[[ Exercise input open ]]
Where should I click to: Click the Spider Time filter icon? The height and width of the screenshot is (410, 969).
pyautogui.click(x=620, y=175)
[[ Exercise input closed ]]
[[ Exercise input open ]]
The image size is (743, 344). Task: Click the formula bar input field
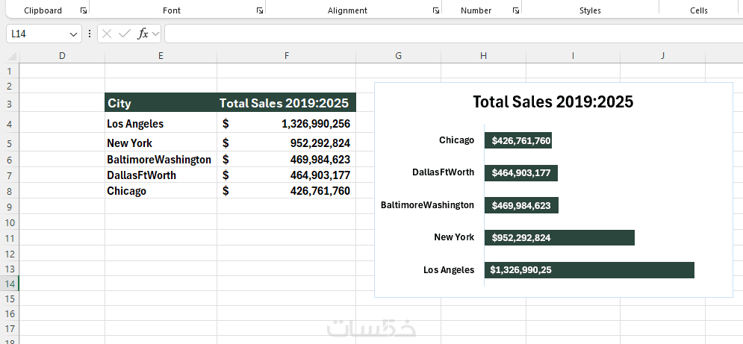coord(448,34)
[[ Exercise input closed ]]
[[ Exercise input open ]]
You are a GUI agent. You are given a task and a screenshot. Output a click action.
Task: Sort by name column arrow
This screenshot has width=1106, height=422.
[[ Exercise input closed ]]
(Task to complete): Leave out every line above except those from the line with "Task: Sort by name column arrow" up to and including the line with "This screenshot has width=1106, height=422.", and copy those exactly.

(Output of the exercise):
Task: Sort by name column arrow
This screenshot has width=1106, height=422.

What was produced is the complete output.